The ballpark environment posed additional hurdles such as the force of the water hoses used to spray down the field before a game. “Being able to 3D print the camera housing was really great because we knew it would hold up to the rain, dust and exposure,” said Campbell. One of Campbell’s first considerations at the onset of a project is whether or not cases or housings can be 3D printed. “A lot of times it’s a one-off or 15-20 of something and the volumes really aren’t there to tool up in a typical manufacturing environment.” VER had built five design iterations along the way in this project and “I couldn’t even guess what the costs would have been to actually manufacture it out of metal,” said Campbell. “None of this would have been feasible without 3D printing. We printed whatever parts we could because we didn’t want to send it to manufacturing and lose control over the timing. There’s a real benefit to having a part in your hand and evaluating it with very little effort or manpower.” Furthermore, said Campbell, “3D printing is truly lights-out manufacturing. Being able to set up a print, then go home for the night and come back to a finished part is definitely very valuable.”
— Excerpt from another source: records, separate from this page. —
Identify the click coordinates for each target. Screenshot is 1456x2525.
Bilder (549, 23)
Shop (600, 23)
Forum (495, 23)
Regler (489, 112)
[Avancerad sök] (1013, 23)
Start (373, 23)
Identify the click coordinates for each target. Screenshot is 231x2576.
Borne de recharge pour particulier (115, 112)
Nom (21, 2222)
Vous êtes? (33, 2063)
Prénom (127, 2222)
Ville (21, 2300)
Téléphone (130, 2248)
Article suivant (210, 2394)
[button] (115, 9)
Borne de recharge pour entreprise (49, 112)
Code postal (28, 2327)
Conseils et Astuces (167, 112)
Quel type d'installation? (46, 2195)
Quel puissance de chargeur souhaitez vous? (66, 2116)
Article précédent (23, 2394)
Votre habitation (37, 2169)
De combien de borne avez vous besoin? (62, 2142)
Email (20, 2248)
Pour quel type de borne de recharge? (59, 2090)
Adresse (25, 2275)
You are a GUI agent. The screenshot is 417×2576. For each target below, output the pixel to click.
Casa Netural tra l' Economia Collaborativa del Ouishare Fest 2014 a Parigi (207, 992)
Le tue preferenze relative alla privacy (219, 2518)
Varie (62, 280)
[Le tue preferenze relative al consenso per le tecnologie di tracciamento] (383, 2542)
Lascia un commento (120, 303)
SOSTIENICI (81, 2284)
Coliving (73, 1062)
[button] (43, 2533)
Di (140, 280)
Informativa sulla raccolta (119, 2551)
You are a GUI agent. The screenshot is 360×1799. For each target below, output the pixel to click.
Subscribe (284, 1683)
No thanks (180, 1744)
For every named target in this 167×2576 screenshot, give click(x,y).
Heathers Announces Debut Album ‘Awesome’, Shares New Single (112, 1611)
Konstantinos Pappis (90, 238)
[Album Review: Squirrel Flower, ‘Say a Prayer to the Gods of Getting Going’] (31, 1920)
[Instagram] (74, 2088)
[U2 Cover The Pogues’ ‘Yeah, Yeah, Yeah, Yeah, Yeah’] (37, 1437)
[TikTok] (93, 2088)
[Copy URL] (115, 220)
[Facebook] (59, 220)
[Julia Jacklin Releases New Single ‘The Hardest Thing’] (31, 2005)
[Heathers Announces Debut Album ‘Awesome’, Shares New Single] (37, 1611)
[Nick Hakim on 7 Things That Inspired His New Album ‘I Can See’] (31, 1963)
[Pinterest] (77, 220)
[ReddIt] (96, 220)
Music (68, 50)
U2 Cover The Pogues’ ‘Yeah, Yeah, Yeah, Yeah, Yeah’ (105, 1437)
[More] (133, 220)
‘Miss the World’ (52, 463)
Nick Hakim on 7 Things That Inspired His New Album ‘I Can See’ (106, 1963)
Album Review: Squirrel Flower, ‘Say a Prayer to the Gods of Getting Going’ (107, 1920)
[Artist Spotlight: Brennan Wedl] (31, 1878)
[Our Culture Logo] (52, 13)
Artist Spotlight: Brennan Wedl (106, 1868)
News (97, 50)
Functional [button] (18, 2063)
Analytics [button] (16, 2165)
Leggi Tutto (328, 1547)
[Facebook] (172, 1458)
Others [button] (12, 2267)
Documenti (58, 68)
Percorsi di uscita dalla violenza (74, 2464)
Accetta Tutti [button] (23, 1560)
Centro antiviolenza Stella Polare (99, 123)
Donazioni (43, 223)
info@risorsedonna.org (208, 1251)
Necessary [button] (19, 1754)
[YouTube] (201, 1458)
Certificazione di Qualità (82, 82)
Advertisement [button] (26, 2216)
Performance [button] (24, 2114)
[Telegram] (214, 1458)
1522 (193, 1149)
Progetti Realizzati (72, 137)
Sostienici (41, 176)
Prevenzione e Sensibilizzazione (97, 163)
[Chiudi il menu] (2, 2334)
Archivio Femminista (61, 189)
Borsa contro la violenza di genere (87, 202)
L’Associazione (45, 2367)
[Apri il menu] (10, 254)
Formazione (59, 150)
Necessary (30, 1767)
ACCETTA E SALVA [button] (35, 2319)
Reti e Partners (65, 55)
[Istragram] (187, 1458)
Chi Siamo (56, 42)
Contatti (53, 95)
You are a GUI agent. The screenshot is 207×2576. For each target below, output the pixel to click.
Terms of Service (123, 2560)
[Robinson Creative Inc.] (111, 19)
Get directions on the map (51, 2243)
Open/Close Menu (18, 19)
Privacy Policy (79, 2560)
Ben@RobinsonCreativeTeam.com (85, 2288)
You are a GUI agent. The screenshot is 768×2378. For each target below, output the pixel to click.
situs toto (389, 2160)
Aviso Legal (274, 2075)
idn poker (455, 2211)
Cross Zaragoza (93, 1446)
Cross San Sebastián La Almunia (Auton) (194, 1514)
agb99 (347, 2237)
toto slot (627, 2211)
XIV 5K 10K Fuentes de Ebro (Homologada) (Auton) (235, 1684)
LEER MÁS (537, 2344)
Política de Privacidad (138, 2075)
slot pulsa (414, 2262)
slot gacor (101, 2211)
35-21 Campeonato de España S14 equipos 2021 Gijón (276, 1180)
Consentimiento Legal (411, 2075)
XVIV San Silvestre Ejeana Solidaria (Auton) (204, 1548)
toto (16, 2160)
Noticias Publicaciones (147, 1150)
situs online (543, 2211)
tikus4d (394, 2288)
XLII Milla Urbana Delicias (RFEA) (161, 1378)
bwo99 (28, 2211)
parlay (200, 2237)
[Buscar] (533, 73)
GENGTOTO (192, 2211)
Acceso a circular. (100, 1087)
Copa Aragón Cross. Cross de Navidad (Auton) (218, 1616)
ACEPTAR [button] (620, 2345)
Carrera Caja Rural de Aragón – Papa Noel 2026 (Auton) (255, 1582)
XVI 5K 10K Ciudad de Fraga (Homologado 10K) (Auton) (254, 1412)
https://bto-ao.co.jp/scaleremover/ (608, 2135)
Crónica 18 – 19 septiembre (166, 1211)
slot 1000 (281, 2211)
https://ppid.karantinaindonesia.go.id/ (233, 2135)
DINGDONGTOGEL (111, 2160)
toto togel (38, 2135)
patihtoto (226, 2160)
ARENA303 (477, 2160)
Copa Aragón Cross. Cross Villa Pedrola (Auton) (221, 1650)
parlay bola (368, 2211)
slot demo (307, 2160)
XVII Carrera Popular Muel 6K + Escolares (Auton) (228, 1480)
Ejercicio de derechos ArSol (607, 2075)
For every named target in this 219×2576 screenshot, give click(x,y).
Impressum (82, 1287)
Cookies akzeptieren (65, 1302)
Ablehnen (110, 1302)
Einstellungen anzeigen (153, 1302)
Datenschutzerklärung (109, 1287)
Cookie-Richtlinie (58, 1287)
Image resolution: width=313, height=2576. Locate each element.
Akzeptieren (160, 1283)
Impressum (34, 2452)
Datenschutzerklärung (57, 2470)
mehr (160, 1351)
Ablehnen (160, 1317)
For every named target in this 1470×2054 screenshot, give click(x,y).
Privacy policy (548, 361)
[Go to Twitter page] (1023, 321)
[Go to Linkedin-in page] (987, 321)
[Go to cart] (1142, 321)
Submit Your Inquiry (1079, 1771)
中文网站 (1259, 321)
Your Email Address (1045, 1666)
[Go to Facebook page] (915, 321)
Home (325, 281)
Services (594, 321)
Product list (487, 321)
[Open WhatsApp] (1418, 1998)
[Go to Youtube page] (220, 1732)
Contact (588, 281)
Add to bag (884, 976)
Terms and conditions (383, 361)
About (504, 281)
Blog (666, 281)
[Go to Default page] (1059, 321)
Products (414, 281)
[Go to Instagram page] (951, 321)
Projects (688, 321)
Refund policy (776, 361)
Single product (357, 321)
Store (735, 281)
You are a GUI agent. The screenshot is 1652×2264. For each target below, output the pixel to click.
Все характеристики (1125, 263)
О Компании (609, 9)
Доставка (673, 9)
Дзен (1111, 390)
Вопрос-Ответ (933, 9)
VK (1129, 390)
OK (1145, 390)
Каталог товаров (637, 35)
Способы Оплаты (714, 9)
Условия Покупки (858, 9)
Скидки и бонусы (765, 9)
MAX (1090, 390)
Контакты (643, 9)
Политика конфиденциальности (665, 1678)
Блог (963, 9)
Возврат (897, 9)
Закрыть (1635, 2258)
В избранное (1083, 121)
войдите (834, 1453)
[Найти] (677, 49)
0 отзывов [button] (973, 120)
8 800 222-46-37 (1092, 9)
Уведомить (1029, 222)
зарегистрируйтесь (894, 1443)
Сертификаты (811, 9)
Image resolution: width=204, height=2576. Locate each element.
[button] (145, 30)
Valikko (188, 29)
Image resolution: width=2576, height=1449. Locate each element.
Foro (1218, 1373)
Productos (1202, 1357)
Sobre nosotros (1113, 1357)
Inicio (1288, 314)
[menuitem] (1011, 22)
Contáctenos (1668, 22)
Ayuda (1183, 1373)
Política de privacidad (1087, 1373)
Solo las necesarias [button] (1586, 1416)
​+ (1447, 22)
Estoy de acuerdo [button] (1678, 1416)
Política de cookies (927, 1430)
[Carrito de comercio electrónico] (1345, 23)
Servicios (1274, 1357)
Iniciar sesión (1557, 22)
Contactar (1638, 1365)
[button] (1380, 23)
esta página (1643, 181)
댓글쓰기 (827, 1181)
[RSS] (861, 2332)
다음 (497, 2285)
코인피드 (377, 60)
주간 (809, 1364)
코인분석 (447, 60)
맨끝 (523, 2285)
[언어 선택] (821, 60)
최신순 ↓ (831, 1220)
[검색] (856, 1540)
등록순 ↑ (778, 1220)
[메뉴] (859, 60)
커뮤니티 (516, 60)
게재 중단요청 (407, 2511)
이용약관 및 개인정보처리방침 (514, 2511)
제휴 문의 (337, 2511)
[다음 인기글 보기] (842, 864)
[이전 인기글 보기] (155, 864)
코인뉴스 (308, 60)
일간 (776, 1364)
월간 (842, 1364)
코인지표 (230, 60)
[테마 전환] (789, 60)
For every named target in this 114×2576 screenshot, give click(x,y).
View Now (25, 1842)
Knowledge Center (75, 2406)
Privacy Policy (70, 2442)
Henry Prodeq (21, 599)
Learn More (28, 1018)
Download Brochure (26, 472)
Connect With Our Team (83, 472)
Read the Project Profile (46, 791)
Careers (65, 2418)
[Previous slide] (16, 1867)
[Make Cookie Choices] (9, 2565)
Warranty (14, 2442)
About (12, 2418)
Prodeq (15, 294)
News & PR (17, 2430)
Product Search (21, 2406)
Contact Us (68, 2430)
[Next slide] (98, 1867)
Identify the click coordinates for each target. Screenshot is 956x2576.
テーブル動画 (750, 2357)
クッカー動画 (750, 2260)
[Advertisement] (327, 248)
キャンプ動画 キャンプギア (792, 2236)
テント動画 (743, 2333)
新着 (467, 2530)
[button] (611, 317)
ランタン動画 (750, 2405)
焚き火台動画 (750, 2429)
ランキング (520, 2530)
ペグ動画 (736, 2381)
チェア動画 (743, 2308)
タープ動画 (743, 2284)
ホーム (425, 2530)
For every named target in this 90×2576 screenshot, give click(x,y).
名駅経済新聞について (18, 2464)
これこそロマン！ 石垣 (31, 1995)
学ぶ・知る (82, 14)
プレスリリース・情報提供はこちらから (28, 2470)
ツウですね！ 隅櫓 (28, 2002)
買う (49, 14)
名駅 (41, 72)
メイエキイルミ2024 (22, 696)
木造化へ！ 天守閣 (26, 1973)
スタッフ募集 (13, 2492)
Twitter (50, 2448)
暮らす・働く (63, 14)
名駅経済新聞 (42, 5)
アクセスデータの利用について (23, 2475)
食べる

An unintended benefit of VER’s fully functional “camera one” and “camera two” was that once they’d solved MLB’s camera position “we had one wide-angle version and one telephoto version. Once we settled on the telephoto version for MLB, the wider angle version was available.” This proved expeditious as ESPN’s production of the U.S. Open, held in Flushing, New York, was interested in a technology demonstration of the wide-angle system to help them get slow motion shots. “In tennis, they pretty much want a camera on the court but since they’re much smaller and you already have a line judge and a ball boy, having camera people on the court is less desirable.”
So, with “camera one” available, VER began testing their tennis camera at a tournament at Stanford University, iterated further, and then got the USTA to approve its use at the US Open. At the time VER had no idea their camera evolution from MLB to world class tennis would next lead them to “The Amazing Race, Season 30,” the reality TV game show. The show decided to go with new cameras and the camera crew needed to customize some accessories.
Specifically, they needed something they could wrap around their lenses for protection and support. Campbell again turned to 3D printing and with inspiration striking one evening, he printed the first two iterations of this protective piece on his home Makerbot 3D printer, reprinting the final version on VER’s Fortus 900mc for all 15 cameras. “Over the course of three days we had three iterations of a bracket and ‘The Amazing Race’ loved it,” because it was both lightweight and strong. At one point the cameraman dropped the camera and it hit the ground and because of that bracket the camera and lens survived without damage,” said Campbell. From on-field MLB cameras to US Open court-side cameras to reality television camera brackets, 3D printing allows for rapid iteration and design validation, high strength-to-weight ratio, as well as printing environmentally sound parts. “Pretty much the perfect tool,” said Campbell.